Tuesday, June 14, 2016

Flowering


A friend of many years told me of her sorrow and frustration at the persistence of violence and hatred. Each new rampage makes the news for a while, she mourned, but nothing changes. We go about our lives as if nothing ever will. I had no words of comfort for her, or for myself.


Later, I posted a photo of a blood lily flowering in my garden. Scadoxus multiflorus is a tropical African native. It blooms once a year near Midsummer. Each fragile flower resembles an electric filament, flaming so brightly in sunlight that the camera cannot capture true colors. Yellowing bracts begin to curl downward even as the blossom opens. It’s tender in this area, so I pot it when it goes dormant. Such ephemeral loveliness is little to set against reckless destruction.


Each spring I hunt for Jack-in-the-pulpits and Mayapples, trying to capture the perfect shot. If I miss their flowering by a few days, I have to wait another year to try again. As their habitat is given over to development, they grow scarce. Over the winter I try to monitor their sleeping places for invasive species that might crowd them out. Life and beauty are threatened even in the natural world, it seems.

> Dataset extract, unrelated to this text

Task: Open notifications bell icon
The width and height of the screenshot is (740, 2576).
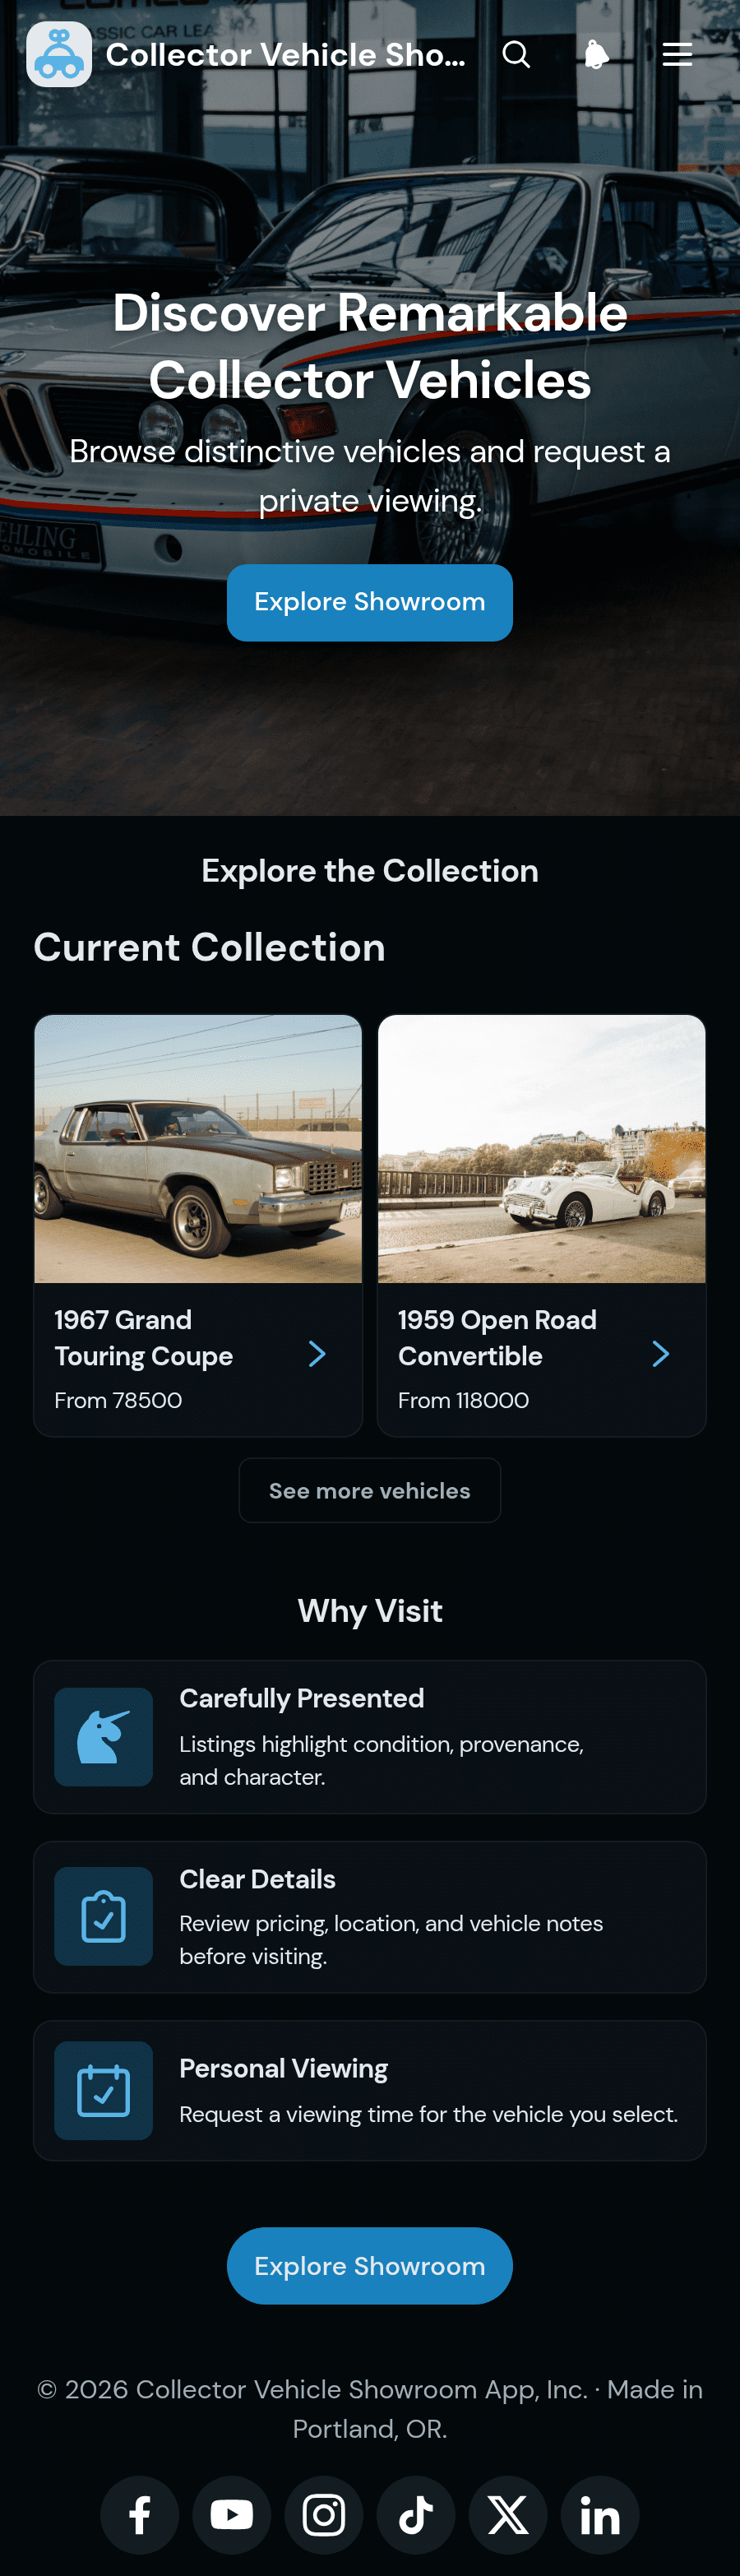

Some of my cousins make regular Memorial Day pilgrimages to the family grave sites, laying silk flowers before headstones. I like to add a few living potted flowers to the display. They must be removed after a few days, and so far I haven’t been able to make them look like much in a photograph. I planted grape hyacinths for my parents and grandparents. They bloom too early to impress late May visitors, but they colonize and continue to flower for years. The family tradition that began with Decoration Day is in its fourth or fifth generation now. Our descendants may or may not continue the ritual. Either way, the grape hyacinths will slip their heads up through the grass every year. 


United Plant Savers maintains a list of at-risk and to-watch plant species. I’ve planted some of the shade-loving ones in my woods. A few of them struggle. Black cohosh, bloodroot, trillium and echinacea flourish. This is what I nurture to stand against all hatred and bereavement: beauty that flowers and falls and rises again. It may be fragile, but it is all that we are.